Goal | Arrange every line of the items below as a Markdown table with two columns, Row and Line. Number the rows in order and leave out blank lines.
:: Given records
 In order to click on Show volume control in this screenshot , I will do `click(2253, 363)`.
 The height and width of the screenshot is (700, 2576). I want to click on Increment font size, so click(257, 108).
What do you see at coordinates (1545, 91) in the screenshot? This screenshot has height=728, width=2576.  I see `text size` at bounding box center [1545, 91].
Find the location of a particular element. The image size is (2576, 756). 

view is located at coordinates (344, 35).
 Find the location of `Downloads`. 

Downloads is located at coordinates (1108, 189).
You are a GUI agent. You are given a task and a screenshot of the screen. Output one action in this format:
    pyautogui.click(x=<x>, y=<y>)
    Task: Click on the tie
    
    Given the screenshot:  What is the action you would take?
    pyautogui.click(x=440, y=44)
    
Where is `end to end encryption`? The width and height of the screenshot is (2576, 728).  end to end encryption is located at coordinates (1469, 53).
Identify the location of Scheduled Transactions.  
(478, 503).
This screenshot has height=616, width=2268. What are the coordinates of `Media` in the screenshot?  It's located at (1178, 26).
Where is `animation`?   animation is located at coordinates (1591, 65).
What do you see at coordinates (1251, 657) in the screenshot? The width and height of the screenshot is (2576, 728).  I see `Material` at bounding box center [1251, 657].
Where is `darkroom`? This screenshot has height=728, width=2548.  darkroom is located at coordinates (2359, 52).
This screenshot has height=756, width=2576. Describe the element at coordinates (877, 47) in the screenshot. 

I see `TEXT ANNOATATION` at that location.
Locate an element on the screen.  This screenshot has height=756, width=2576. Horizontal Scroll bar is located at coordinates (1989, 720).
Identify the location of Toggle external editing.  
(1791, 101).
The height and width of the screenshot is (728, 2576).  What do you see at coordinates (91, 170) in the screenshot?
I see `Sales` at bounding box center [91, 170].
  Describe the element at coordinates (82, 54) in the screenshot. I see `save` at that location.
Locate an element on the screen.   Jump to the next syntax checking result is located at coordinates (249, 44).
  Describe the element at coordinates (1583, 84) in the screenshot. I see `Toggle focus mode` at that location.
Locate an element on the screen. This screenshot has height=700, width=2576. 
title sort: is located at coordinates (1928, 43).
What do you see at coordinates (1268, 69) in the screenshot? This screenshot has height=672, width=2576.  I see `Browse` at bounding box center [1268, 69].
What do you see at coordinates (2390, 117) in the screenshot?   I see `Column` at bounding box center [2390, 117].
::::
Complete response |
| Row | Line |
|---|---|
| 1 |  In order to click on Show volume control in this screenshot , I will do `click(2253, 363)`. |
| 2 |  The height and width of the screenshot is (700, 2576). I want to click on Increment font size, so click(257, 108). |
| 3 | What do you see at coordinates (1545, 91) in the screenshot? This screenshot has height=728, width=2576.  I see `text size` at bounding box center [1545, 91]. |
| 4 | Find the location of a particular element. The image size is (2576, 756).  |
| 5 | view is located at coordinates (344, 35). |
| 6 |  Find the location of `Downloads`.  |
| 7 | Downloads is located at coordinates (1108, 189). |
| 8 | You are a GUI agent. You are given a task and a screenshot of the screen. Output one action in this format: |
| 9 |     pyautogui.click(x=<x>, y=<y>) |
| 10 |     Task: Click on the tie |
| 11 |     Given the screenshot:  What is the action you would take? |
| 12 |     pyautogui.click(x=440, y=44) |
| 13 | Where is `end to end encryption`? The width and height of the screenshot is (2576, 728).  end to end encryption is located at coordinates (1469, 53). |
| 14 | Identify the location of Scheduled Transactions.   |
| 15 | (478, 503). |
| 16 | This screenshot has height=616, width=2268. What are the coordinates of `Media` in the screenshot?  It's located at (1178, 26). |
| 17 | Where is `animation`?   animation is located at coordinates (1591, 65). |
| 18 | What do you see at coordinates (1251, 657) in the screenshot? The width and height of the screenshot is (2576, 728).  I see `Material` at bounding box center [1251, 657]. |
| 19 | Where is `darkroom`? This screenshot has height=728, width=2548.  darkroom is located at coordinates (2359, 52). |
| 20 | This screenshot has height=756, width=2576. Describe the element at coordinates (877, 47) in the screenshot.  |
| 21 | I see `TEXT ANNOATATION` at that location. |
| 22 | Locate an element on the screen.  This screenshot has height=756, width=2576. Horizontal Scroll bar is located at coordinates (1989, 720). |
| 23 | Identify the location of Toggle external editing.   |
| 24 | (1791, 101). |
| 25 | The height and width of the screenshot is (728, 2576).  What do you see at coordinates (91, 170) in the screenshot? |
| 26 | I see `Sales` at bounding box center [91, 170]. |
| 27 |   Describe the element at coordinates (82, 54) in the screenshot. I see `save` at that location. |
| 28 | Locate an element on the screen.   Jump to the next syntax checking result is located at coordinates (249, 44). |
| 29 |   Describe the element at coordinates (1583, 84) in the screenshot. I see `Toggle focus mode` at that location. |
| 30 | Locate an element on the screen. This screenshot has height=700, width=2576.  |
| 31 | title sort: is located at coordinates (1928, 43). |
| 32 | What do you see at coordinates (1268, 69) in the screenshot? This screenshot has height=672, width=2576.  I see `Browse` at bounding box center [1268, 69]. |
| 33 | What do you see at coordinates (2390, 117) in the screenshot?   I see `Column` at bounding box center [2390, 117]. |